▸ Aufgaben:
a - Schreibe aus dem Forenthread über leise Grafikkarten den Abschnitt ab, beginnend mit „# PCGH-Graka“ und endend mit „wäre schon geil.“.
b - Schreibe bitte nur die Einträge, beginnend mit der Zeile, die „Given: Open the checkmark circle sidebar icon“ enthält, und endend mit dem letzten Eintrag (beide einschließlich), als zweispaltige CSV mit den Spalten „eingabe“ und „ausgabe“ um: je Eintrag eine Zeile, jedes Feld in Anführungszeichen, Zeilenumbrüche durch Leerzeichen ersetzt. Lass die Bilder in der Ausgabe weg.

# PCGH-Graka



## ile (4. September 2012)

Ich hätte ja gerne endlich mal ne Gamer-GRAKA, die im Idle nur 0,1 Sone erreicht. Weil: Warum müssen die Lüfter mit 1080 upm laufen, wenn sie doch mit 600-700 upm unhörbar wären und die Karte statt 29 auf 31 Grad kommt?  Das  mich einfach permanent an am derzeitigen Markt. Sowas wäre schon geil.


----------



## Painkiller (4. September 2012)

Siehe hier:

http://extreme.pcgameshardware.de/pcgh-sprechstunde/234391-pcgh-grafikkarten.html


----------



## ile (4. September 2012)

<<Painkiller>> schrieb:
			
		

> Siehe hier:
> 
> http://extreme.pcgameshardware.de/pcgh-sprechstunde/234391-pcgh-grafikkarten.html



Ja, da wollte ich zuerst posten, geht aber schließlich nicht, da bereits locked. Das ist das Manko am Sprechstundenthread...


----------



## McClaine (6. September 2012)

kannste doch jede Karte flashen und das Lüfterprofil bearbeiten!?


----------



## ile (6. September 2012)

McClaine schrieb:
			
		

> kannste doch jede Karte flashen und das Lüfterprofil bearbeiten!?

▸ Datenzeilen:

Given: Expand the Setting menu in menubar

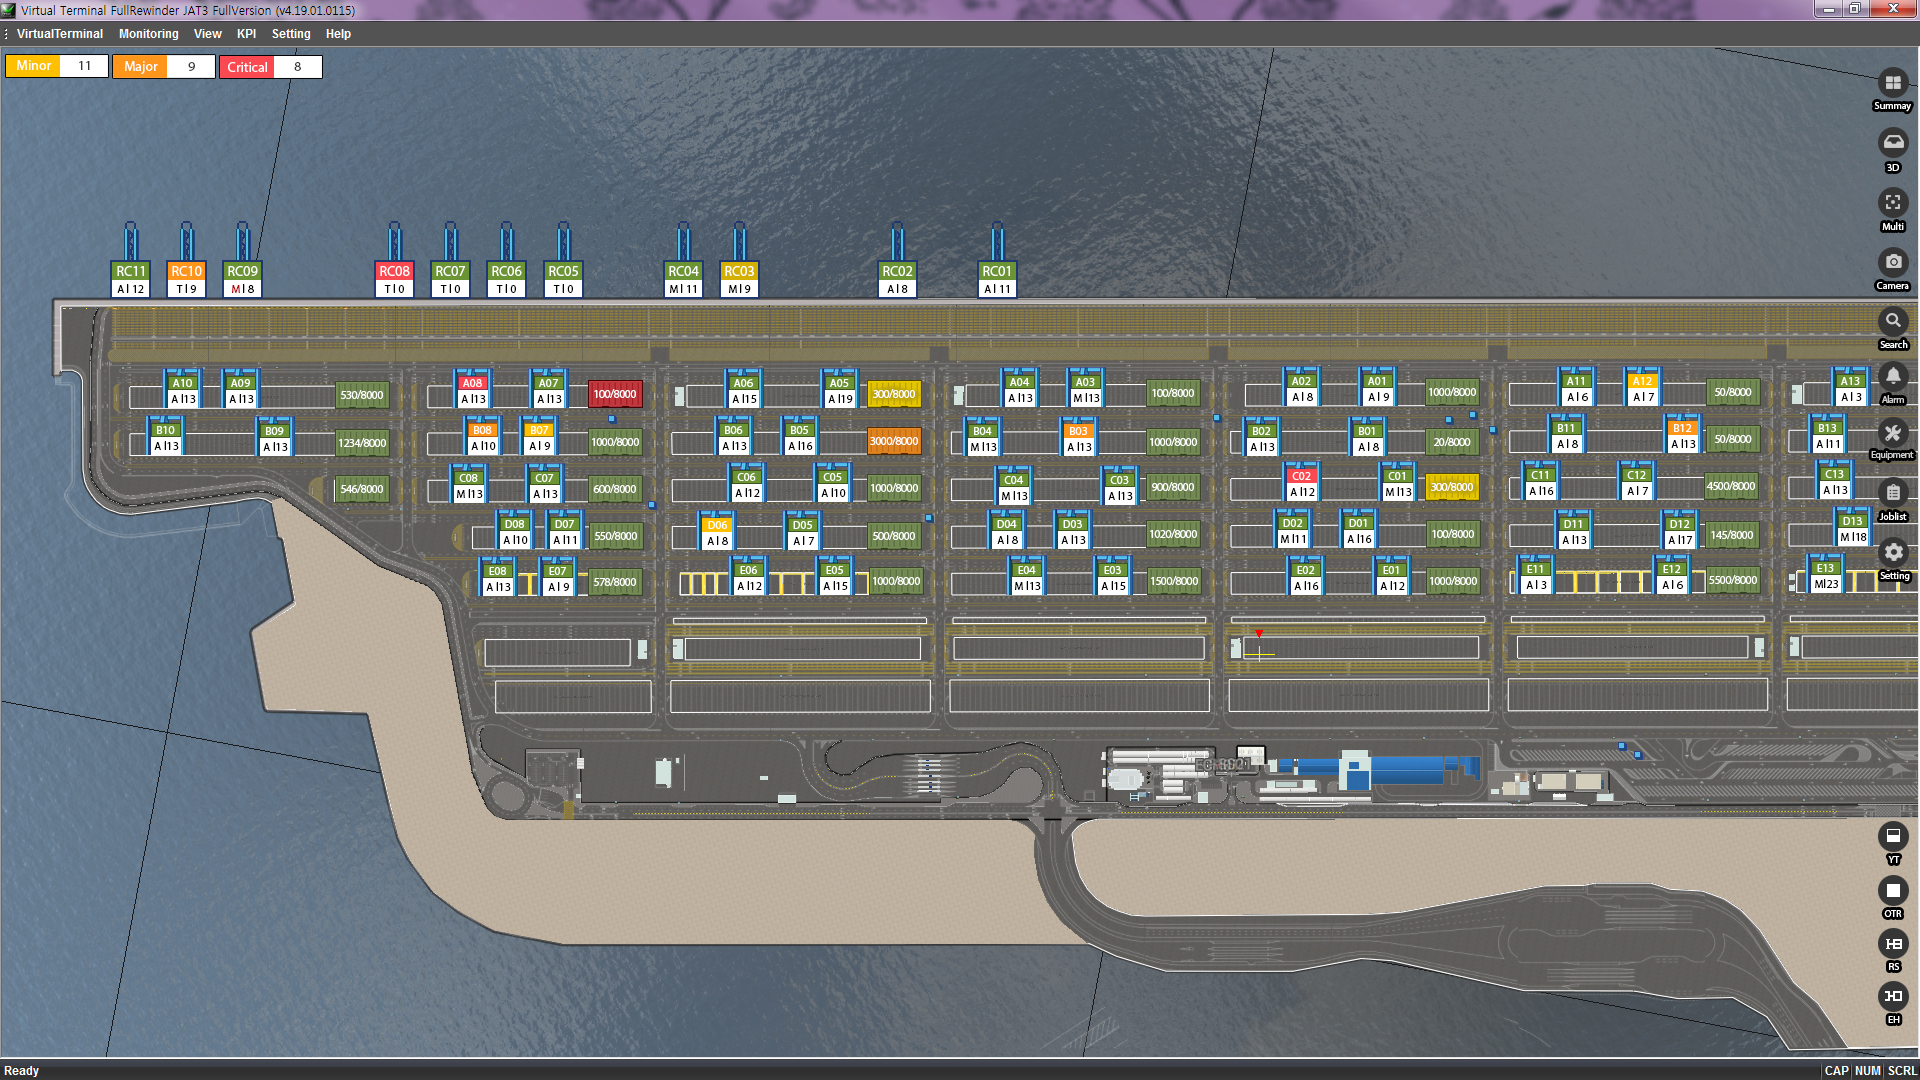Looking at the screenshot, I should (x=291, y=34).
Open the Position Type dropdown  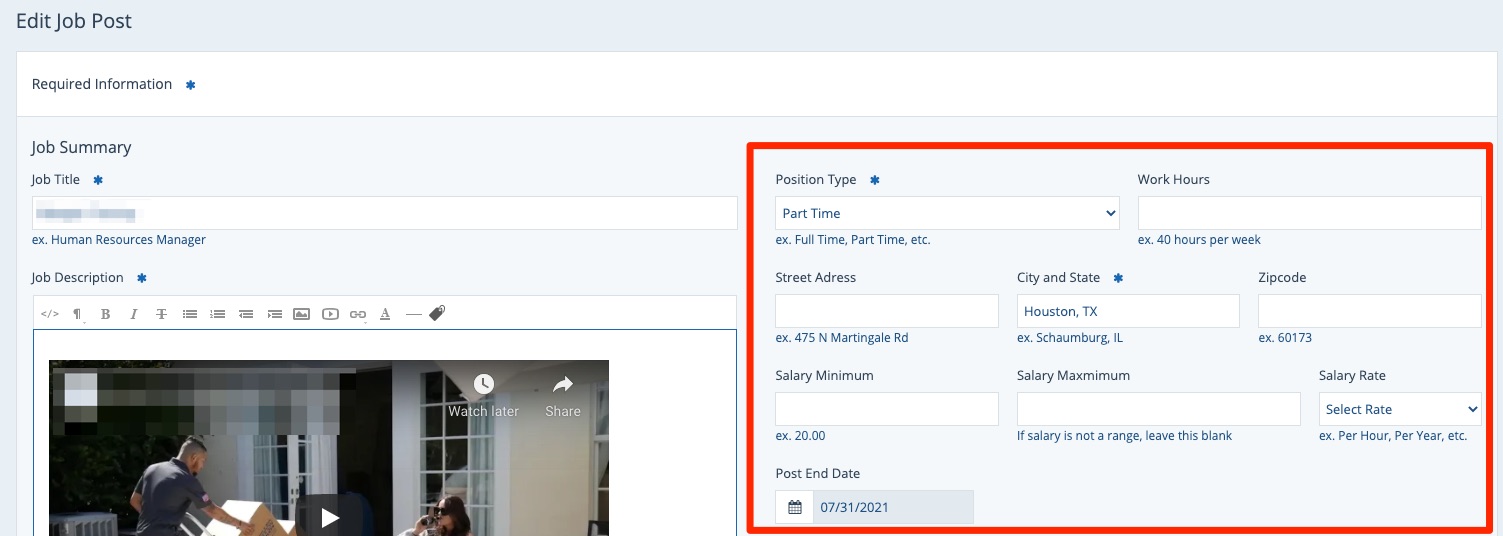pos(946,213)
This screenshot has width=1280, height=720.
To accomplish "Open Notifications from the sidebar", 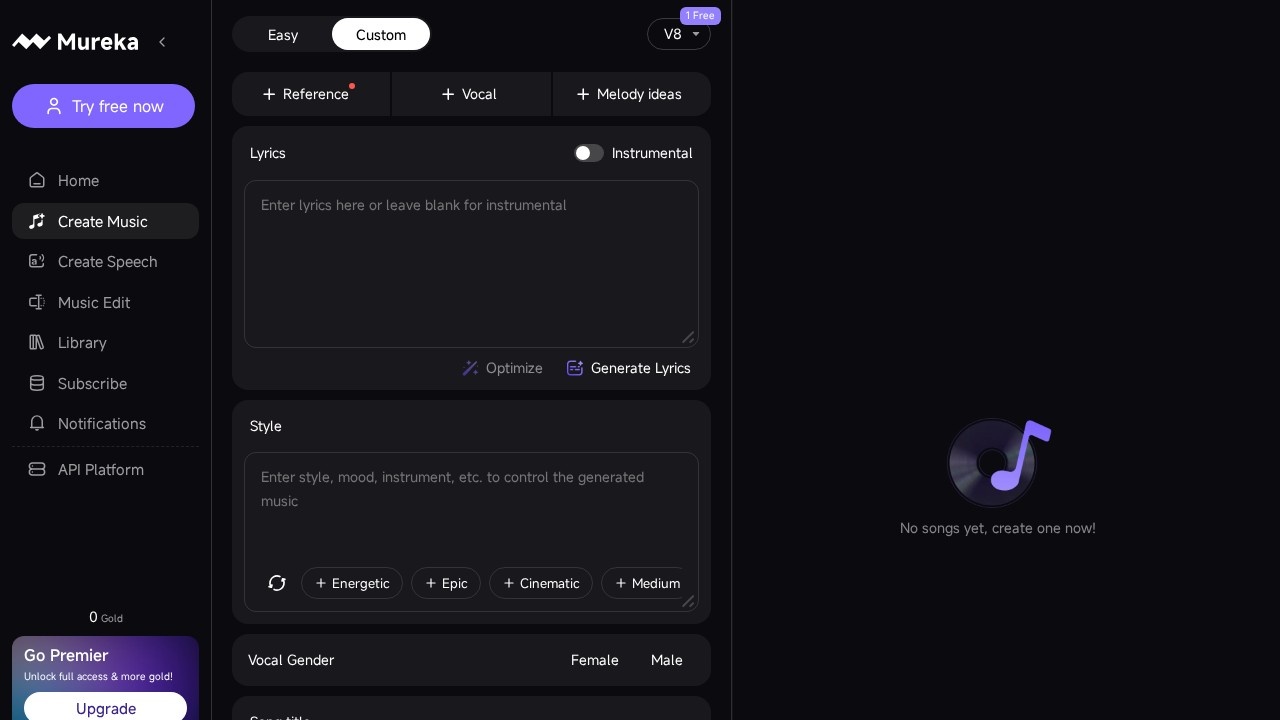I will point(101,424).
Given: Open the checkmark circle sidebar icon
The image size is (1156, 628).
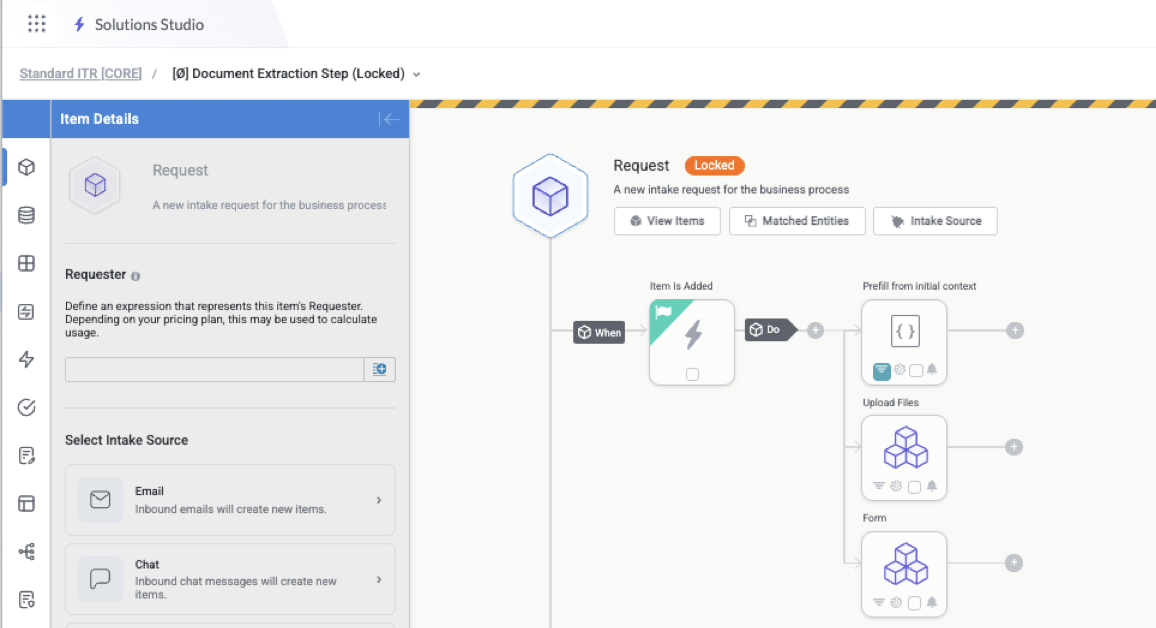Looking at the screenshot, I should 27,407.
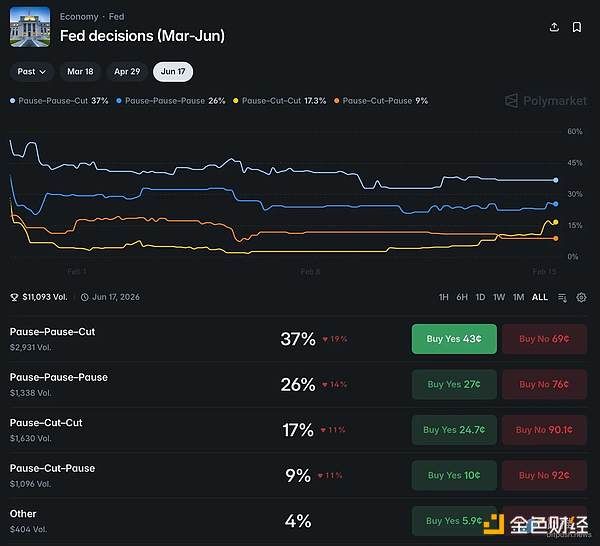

▸ Gelöste Aufgaben:
a -
# PCGH-Graka



## ile (4. September 2012)

Ich hätte ja gerne endlich mal ne Gamer-GRAKA, die im Idle nur 0,1 Sone erreicht. Weil: Warum müssen die Lüfter mit 1080 upm laufen, wenn sie doch mit 600-700 upm unhörbar wären und die Karte statt 29 auf 31 Grad kommt?  Das  mich einfach permanent an am derzeitigen Markt. Sowas wäre schon geil.

b -
eingabe,ausgabe
"Given: Open the checkmark circle sidebar icon The image size is (1156, 628).","Looking at the screenshot, I should 27,407."